┏━━
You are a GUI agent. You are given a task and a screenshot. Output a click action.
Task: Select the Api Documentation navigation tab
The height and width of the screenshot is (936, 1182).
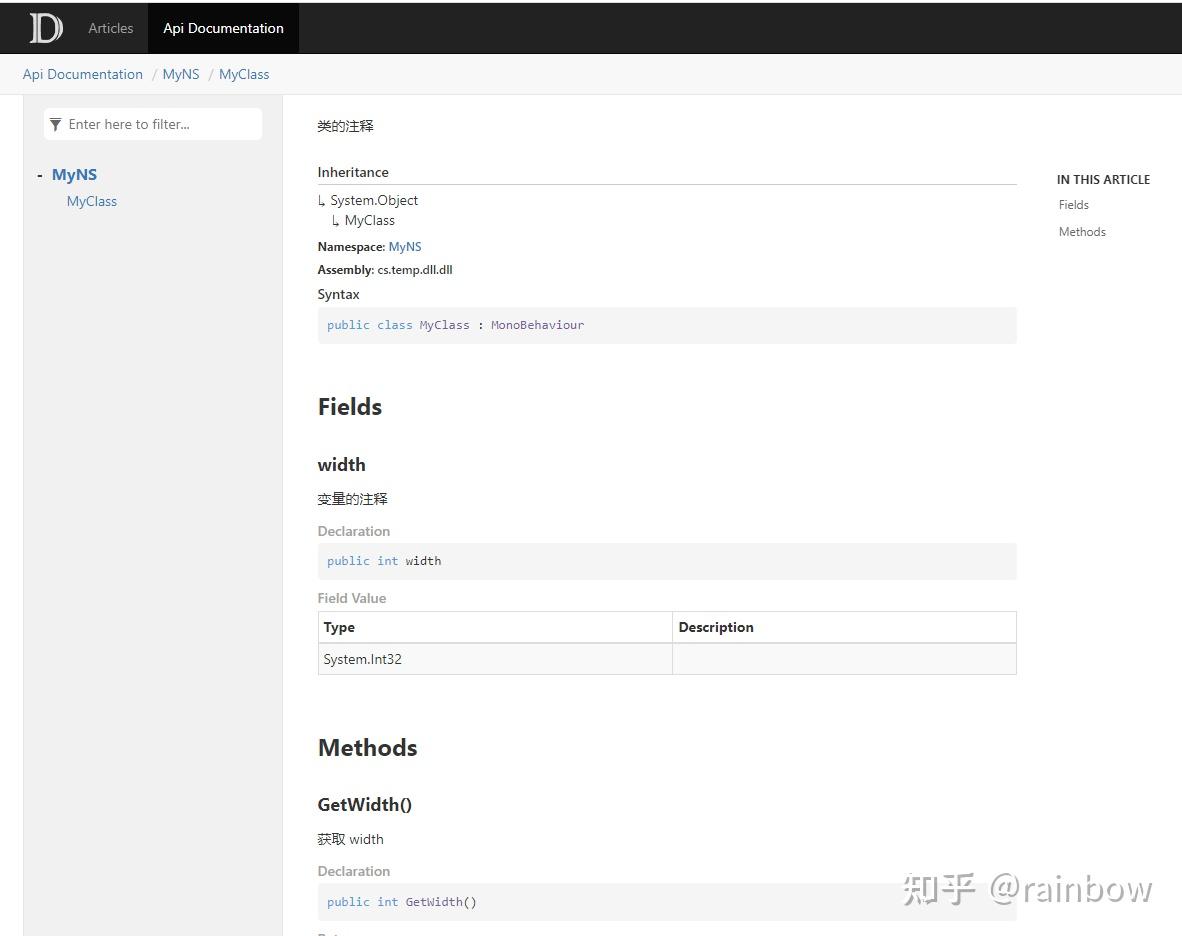[223, 28]
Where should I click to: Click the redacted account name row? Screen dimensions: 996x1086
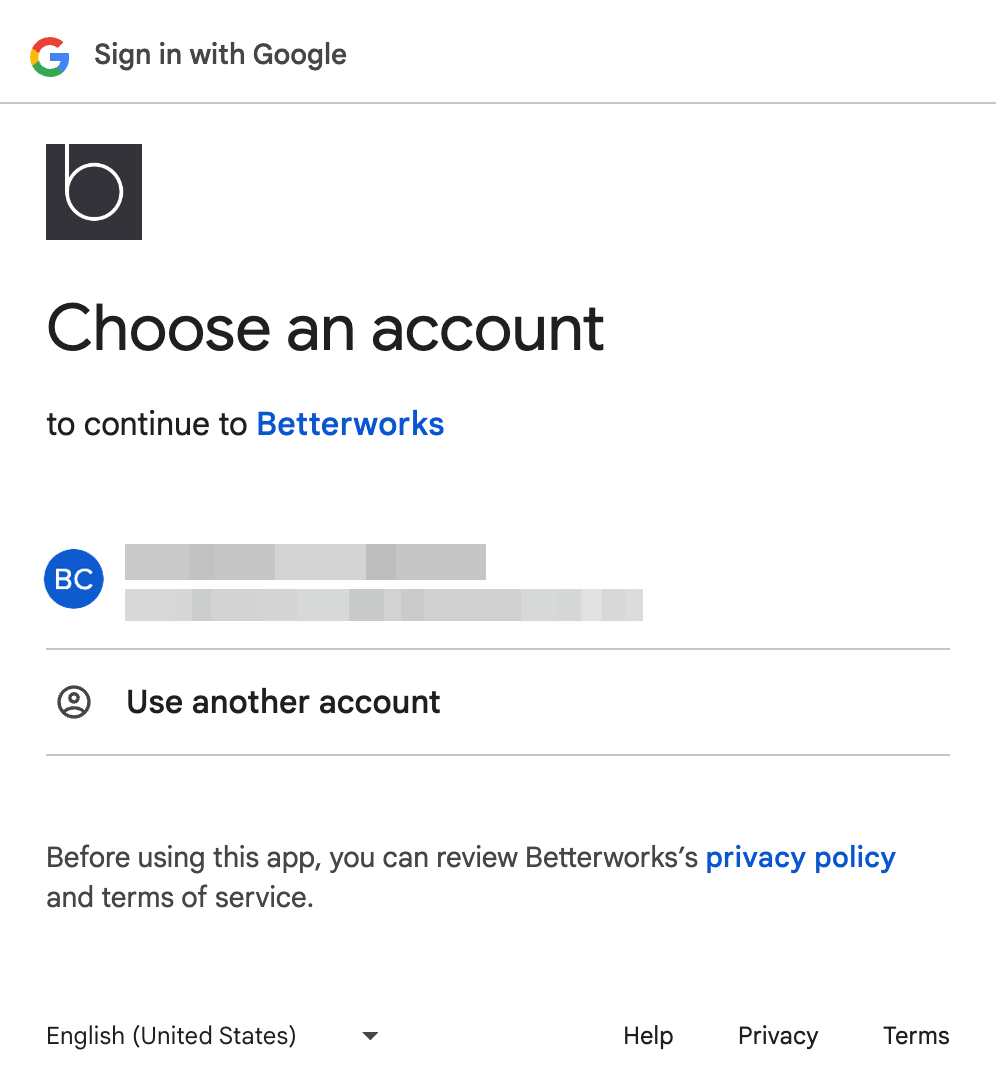point(305,561)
┗━━
WORK TO COMPLETE - How many lines in the entries above contain the word "screenshot", with upper and lower case treated as different? Give only the number.

FULL RESPONSE - 2